Indonesia’s online food delivery sector is expected to grow by 11.5% annually from 2020 to 2024.
Food sales represented 27.85% of all e-commerce sales in 2018, making it the largest category
in e-commerce.

Online food delivery expands choice and convenience for consumers. It also provides employment
and economic opportunities for sellers and deliverers. However, the disconnect between
consumers and sellers as a result of third-party delivery services creates unique food safety
challenges.

Responsibility for food safety standards, pre-market certification, and post-market supervision
lies with the National Agency of Drug and Food Control (NA-DFC), the Ministry of Health, and
city/district governments. A complicated registration process keeps smaller enterprises
from formalizing their businesses before entering the market, while the lack of capacity and
coordination among government institutions hinders effective post-market supervision. This
carries real consequences—half of the unregistered food in Indonesia was found to be unsafe
for consumption.

To strengthen the food safety system for online food delivery, city and district governments
should reduce barriers to market entry for household enterprises. The pre-market certification
process needs to be simple, educate merchants about food safety standards, and facilitate the
monitoring and tracing of food safety issues.

Co-regulation with the private sector needs to be incorporated into the regulatory framework
for food safety. Co-regulation addresses difficulties in the public enforcement of food safety
and complements public enforcement with private sector initiatives. This reality should be
acknowledged in the current deliberations of the Food and Drug Supervision Bill.

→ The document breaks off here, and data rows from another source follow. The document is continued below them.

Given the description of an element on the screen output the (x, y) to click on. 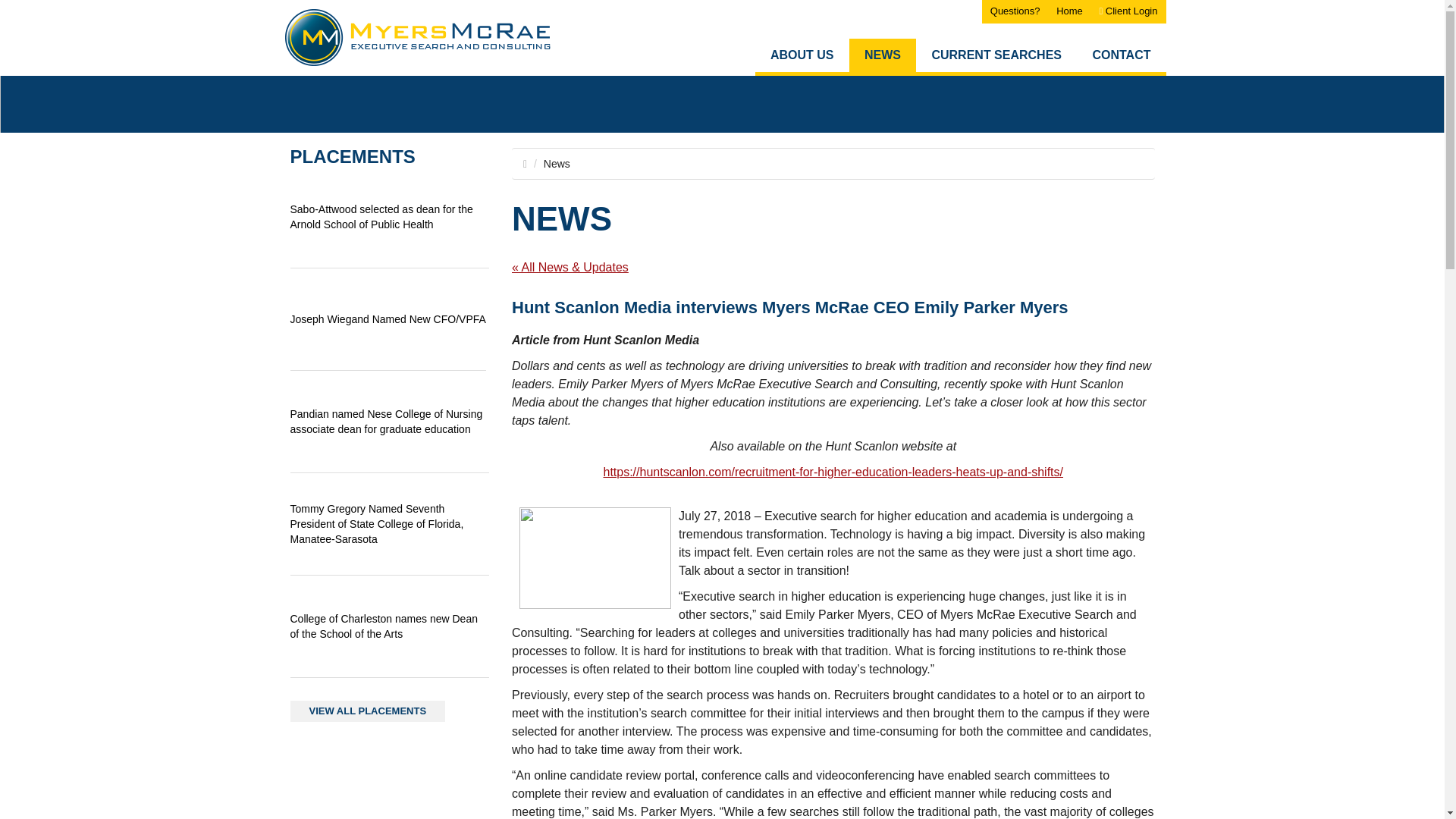
NEWS (881, 57)
Questions? (1014, 11)
Home (1069, 11)
CONTACT (1121, 57)
Client Login (1128, 11)
CURRENT SEARCHES (996, 57)
VIEW ALL PLACEMENTS (367, 710)
ABOUT US (801, 57)
Given the description of an element on the screen output the (x, y) to click on. 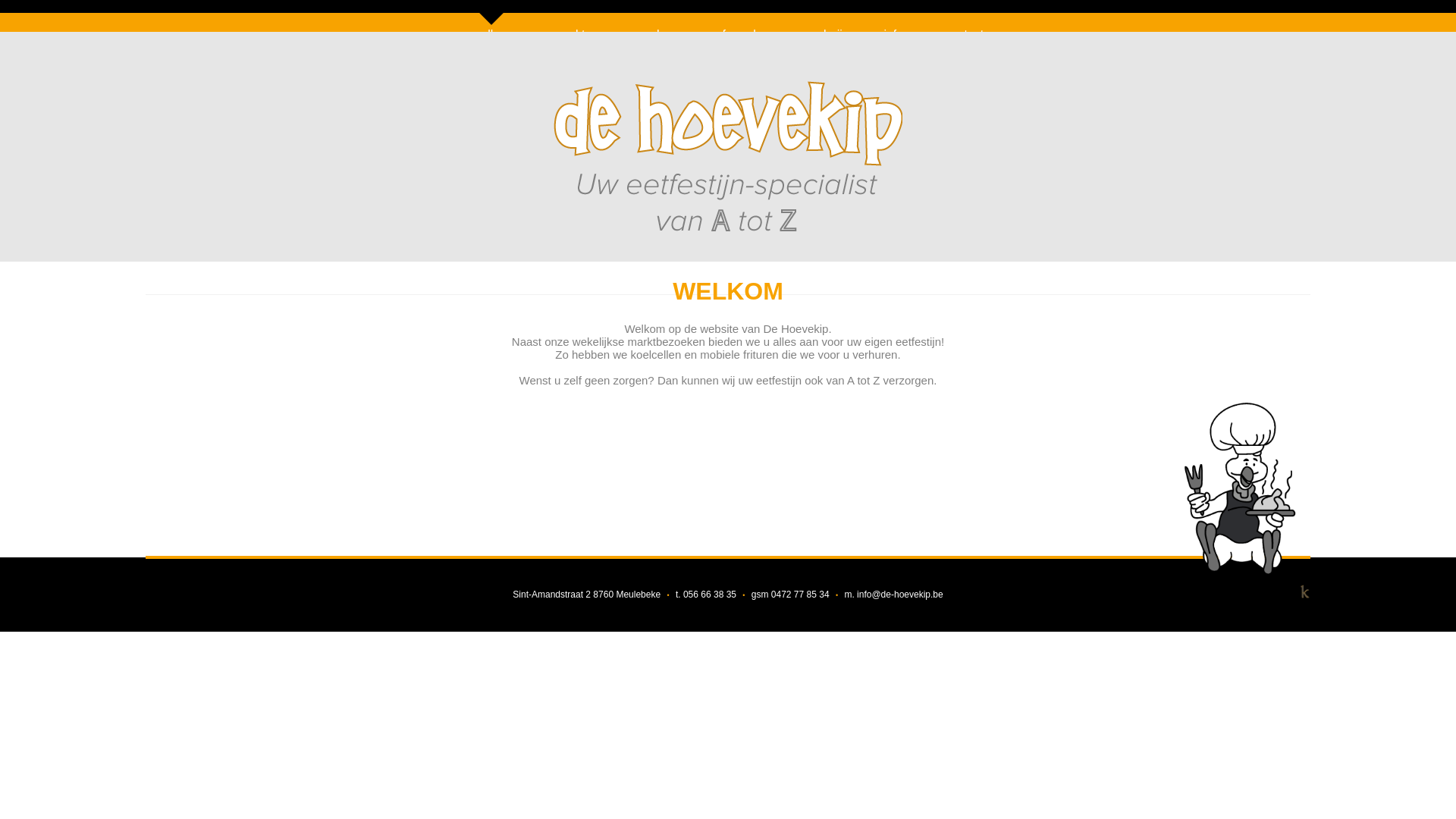
info@de-hoevekip.be Element type: text (899, 594)
info Element type: text (892, 26)
formules Element type: text (744, 26)
verhuur Element type: text (660, 26)
welkom Element type: text (492, 26)
contact Element type: text (964, 26)
galerij Element type: text (826, 26)
markten Element type: text (576, 26)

Finally, processed food deliveries should be temporarily exempt from local governments’
plastic reduction policies while policies are re-evaluated and regulations should consider the
unique needs of the food businesses and the various types and characteristics of plastic bags.
Biodegradable plastics should remain an option for food businesses. The government should
incentivize innovations on durable and sustainable alternatives to plastic.